This electric field points outward, radially, from the center of the cavity with $r$ measured with respect to the center of the cavity.

The electric field inside the conductor in electrostatic equilibrium is zero and therefore we have

\boxed{E_{met}=0}

To find the electric field outside of the conducting sphere, we choose a spherical Gaussian surface, larger than the sphere and centered on the sphere, and apply Gauss’s Law.

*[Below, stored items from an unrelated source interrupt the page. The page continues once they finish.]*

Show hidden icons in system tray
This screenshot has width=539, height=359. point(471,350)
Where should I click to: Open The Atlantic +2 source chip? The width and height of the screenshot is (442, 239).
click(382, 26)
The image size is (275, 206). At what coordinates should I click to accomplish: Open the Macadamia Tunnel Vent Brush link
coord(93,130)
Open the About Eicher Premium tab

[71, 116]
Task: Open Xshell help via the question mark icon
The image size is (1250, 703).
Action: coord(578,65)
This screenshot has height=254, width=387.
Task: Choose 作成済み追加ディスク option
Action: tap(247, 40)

The electric flux through the Gaussian surface is equal to

\oiint_{sphere}{\overrightarrow{E}_{ext}\cdot d\overrightarrow{A}}=\oiint_{sphere}{E_{ext}{\mathrm{cos} \left(0\right)\ }dA}=E_{ext}\cdot 4\pi r^2

The charge enclosed by the Gaussian surface is equal to the charge $+q$ of the point charge (and that’s it because the metal sphere is neutral).

Q_{enc}=Q_{sphere}+q=q

By Gauss’s Law, we derive that

E_{ext}\cdot 4\pi r^2=\frac{q}{{\varepsilon }_0}\ \ \ \ \Rightarrow \ \ \ \ \ E_{ext}=\frac{q}{4\pi {\varepsilon }_0r^2}

The electric field outside the conducting sphere is therefore given by

\boxed{E_{ext}=\frac{q}{4\pi {\varepsilon }_0r^2}}

This electric field point outward, radially, with $r$ measured from the center of the sphere.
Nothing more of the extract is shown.